(Collected data)
++++
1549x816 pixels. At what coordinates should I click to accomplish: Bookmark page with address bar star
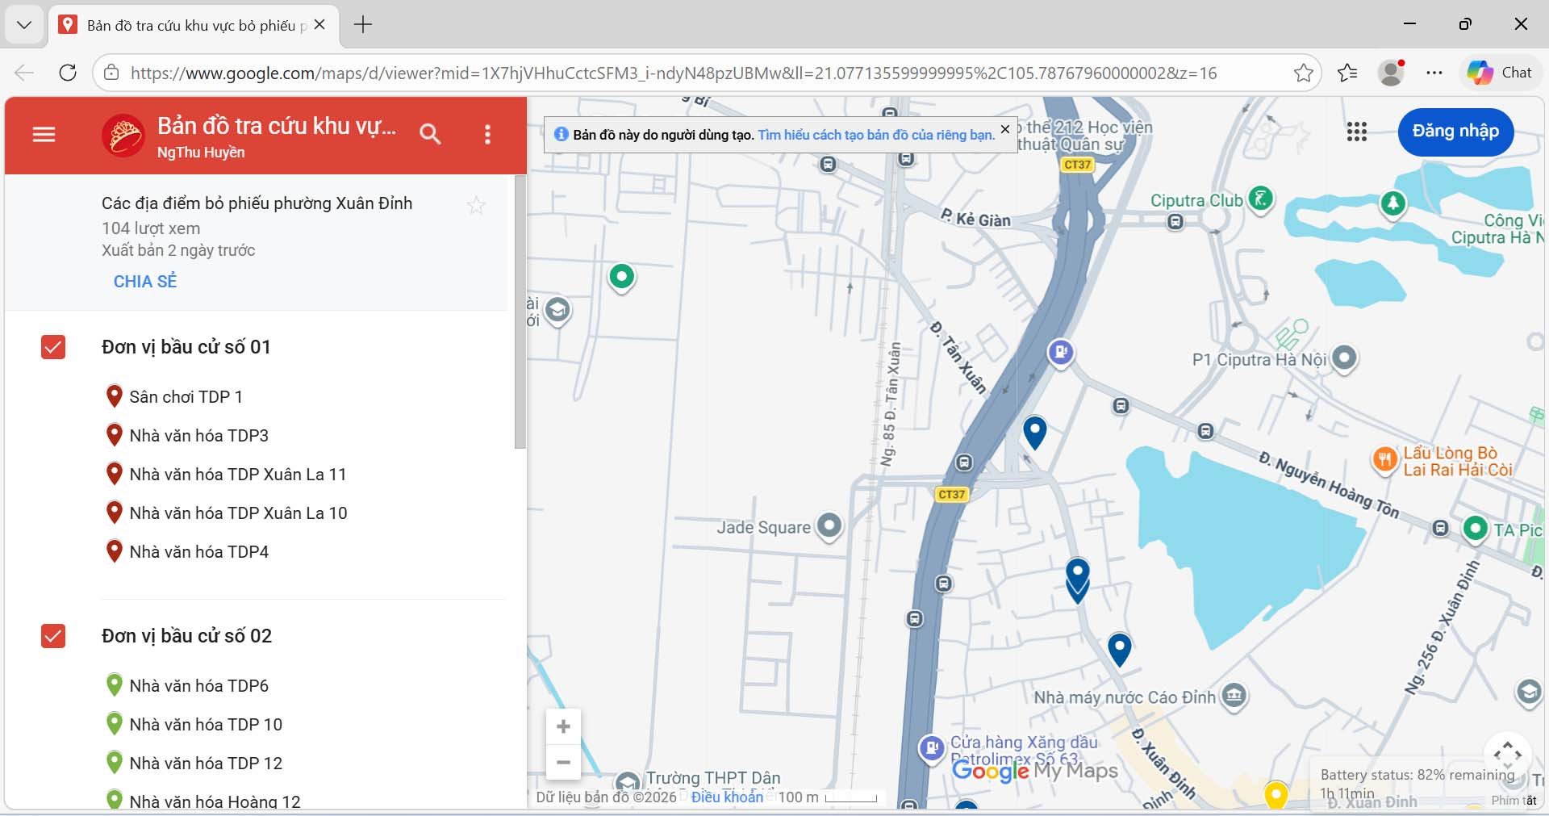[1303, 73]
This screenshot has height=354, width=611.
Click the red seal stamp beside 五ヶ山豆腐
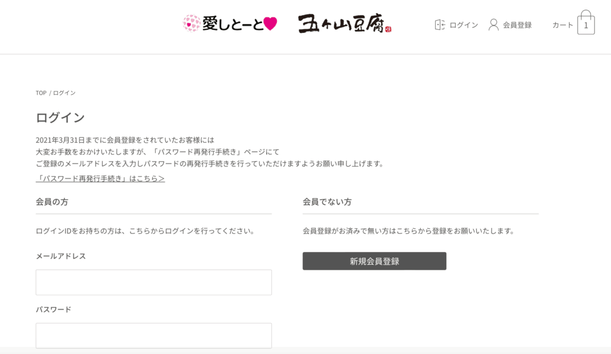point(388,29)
++++
### Work instructions
Please transcribe exactly the lines from the one containing "This screenshot has height=354, width=611." through the final line of the data, including both, and nothing else. Pictures are to be left out.

### Completed exercise
This screenshot has height=354, width=611.
Click the red seal stamp beside 五ヶ山豆腐
point(388,29)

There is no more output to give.